__TASK REQUIREMENTS__:
(1) According to the queue service passage, what prompted the choice of Valkey instead of Redis?
(2) Continue the queue service passage from its final sentence.

__QUOTED PASSAGE__:
════

The Queue Service for HNS Ticketing is the waiting-room repo. HNS Ticketing runs it as one of its sibling stacks and integrates as the first tenant.

Consequences for the platform architecture:

  1. Standalone deployment. waiting-room is an additional sibling repo with its own Postgres + Valkey + BullMQ. It does not share the ticketing backend's Redis or Postgres.
  2. Valkey, not Redis-the-product. A deliberate choice driven by the 2024 SSPL/RSALv2 re-license. The Redis-protocol clients we already use (Predis, ioredis, BullMQ) continue to work; the on-disk product is Valkey.
  3. Capacity mode is the integration model. waiting-room supports both operator (call-next-N, helpdesk style) and capacity (auto-admit up to a concurrency cap, then hold a session for session_ttl_seconds). We use capacity mode to gate protected endpoints (checkout / seat selection) on the ticketing backend.
  4. GET /access replaces the planned queue.turn_granted pub/sub. The ticketing backend (the protected origin) validates each protected request by calling GET /access on waiting-room with the mobile client's session token. This is pull-based, one Valkey lookup per validation, designed to be cached for 1–5s on the origin side. We do not subscribe to queue.* Redis pub/sub channels and we do not put queue.* subjects on our NATS Event Bus.

════

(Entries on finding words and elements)
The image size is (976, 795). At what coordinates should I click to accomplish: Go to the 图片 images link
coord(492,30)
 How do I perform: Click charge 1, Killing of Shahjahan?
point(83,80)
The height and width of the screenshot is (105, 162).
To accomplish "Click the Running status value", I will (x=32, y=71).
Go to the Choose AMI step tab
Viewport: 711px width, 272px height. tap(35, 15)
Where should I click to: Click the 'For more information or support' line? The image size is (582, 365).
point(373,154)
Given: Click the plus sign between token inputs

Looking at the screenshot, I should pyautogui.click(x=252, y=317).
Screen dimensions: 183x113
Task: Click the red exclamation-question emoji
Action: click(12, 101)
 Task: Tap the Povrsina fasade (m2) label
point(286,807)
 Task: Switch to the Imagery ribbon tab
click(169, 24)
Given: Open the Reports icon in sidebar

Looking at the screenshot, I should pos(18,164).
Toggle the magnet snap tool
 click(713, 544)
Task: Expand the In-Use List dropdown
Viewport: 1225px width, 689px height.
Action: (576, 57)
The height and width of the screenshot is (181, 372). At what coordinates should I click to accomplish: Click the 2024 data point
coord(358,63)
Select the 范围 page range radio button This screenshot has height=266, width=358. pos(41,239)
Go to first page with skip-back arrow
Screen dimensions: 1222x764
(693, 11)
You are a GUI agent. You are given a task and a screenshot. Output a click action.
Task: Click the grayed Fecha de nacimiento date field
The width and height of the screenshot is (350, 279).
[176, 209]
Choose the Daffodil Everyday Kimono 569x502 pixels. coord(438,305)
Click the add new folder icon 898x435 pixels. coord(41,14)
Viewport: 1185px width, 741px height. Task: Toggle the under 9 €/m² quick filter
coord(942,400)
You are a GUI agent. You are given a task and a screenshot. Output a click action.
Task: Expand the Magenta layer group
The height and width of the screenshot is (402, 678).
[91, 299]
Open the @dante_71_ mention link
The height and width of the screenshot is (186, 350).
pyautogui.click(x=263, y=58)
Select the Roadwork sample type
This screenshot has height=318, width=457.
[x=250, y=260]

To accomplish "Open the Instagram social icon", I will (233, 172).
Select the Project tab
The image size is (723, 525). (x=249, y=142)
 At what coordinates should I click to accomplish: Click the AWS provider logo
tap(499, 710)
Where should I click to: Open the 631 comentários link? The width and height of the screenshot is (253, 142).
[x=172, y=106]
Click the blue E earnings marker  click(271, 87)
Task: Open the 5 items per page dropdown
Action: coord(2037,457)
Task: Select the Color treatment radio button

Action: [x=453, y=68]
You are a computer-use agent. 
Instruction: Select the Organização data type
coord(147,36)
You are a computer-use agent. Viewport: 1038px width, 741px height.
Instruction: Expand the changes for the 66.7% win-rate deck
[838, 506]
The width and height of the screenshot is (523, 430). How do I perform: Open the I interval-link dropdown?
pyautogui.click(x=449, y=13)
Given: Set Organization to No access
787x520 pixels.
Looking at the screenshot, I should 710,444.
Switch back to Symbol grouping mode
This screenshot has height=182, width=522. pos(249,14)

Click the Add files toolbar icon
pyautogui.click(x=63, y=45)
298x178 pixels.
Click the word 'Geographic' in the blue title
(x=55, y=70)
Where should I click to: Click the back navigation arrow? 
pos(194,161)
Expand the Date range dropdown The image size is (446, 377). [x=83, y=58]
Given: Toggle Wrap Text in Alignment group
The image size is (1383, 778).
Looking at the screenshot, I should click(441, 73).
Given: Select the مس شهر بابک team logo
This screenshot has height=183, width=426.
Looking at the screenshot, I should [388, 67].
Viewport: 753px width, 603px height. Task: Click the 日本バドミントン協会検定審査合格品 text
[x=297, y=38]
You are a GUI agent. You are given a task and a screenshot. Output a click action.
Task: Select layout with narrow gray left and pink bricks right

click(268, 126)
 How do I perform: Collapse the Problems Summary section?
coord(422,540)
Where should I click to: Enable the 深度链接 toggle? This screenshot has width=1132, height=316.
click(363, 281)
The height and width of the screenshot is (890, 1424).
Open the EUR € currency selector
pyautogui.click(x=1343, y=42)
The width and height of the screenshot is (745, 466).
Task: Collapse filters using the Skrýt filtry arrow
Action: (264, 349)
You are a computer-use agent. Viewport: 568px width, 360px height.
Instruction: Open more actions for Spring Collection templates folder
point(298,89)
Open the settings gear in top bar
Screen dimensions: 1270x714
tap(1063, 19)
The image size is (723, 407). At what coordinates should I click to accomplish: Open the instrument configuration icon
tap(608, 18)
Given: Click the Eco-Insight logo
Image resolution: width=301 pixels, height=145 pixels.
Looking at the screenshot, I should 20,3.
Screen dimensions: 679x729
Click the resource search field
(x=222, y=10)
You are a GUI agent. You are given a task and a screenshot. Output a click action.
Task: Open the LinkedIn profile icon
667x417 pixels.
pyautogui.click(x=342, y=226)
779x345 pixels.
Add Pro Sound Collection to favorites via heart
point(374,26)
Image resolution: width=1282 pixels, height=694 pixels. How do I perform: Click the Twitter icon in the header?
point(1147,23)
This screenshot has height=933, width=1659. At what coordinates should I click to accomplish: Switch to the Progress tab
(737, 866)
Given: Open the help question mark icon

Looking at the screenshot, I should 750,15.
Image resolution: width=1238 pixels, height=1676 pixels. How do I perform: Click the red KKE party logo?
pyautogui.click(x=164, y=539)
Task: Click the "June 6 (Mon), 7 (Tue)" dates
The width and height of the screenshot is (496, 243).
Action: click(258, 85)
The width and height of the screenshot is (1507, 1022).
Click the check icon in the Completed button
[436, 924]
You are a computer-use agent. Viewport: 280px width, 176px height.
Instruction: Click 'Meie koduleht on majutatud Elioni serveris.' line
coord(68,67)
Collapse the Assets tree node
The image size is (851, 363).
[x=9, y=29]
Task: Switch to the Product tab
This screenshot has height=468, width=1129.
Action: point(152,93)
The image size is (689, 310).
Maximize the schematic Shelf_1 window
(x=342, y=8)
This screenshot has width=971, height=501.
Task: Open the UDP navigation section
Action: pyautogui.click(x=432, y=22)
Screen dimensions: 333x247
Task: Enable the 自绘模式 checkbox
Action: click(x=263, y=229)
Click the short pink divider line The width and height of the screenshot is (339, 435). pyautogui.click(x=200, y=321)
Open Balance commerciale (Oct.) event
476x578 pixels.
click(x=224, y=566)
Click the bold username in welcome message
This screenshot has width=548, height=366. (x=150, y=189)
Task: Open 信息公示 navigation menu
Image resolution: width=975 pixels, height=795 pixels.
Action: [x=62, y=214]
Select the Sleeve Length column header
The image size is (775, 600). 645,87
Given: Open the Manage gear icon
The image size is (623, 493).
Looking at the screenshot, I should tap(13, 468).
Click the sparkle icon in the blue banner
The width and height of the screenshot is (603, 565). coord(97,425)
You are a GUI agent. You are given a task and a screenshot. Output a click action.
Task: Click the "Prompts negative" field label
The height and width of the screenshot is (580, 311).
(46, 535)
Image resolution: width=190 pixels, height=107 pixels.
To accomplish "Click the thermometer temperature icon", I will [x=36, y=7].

════

__ANSWERS BELOW__:
(1) The 2024 SSPL/RSALv2 re-license of Redis.

(2)
  5. Two new token types in the auth model. Mobile clients receive a ticketToken (talks to waiting-room: ticket state, WebSocket upgrade, voluntary leave) and a sessionToken (talks to our origin endpoints; validated via /access). Both are orthogonal to the Keycloak-issued user JWT.
  6. Queue notifications fan out from waiting-room, not from our Notification Workers. waiting-room owns delivery of admitted, position_changed, session_expired, expired, cancelled over its own WebSocket gateway and FCM/APNs dispatchers. Our Notification Workers continue to own order/ticket/quota/loyalty notifications.
  7. queue_entries and queue:* Redis structures leave the ticketing backend schema. Durable queue history lives in waiting-room's Postgres; hot queue state lives in waiting-room's Valkey. The ticketing backend no longer models a Queue entity.

Consequences

Positive

  • E5-F1 through E5-F5 are owned end-to-end by waiting-room, including parts (E5-F2 real-time updates, E5-F3 FCM/APNs push) that the original plan left as separate workstreams.
  • The Symfony monolith does not take on long-lived WebSocket connections — PHP-FPM is unchanged.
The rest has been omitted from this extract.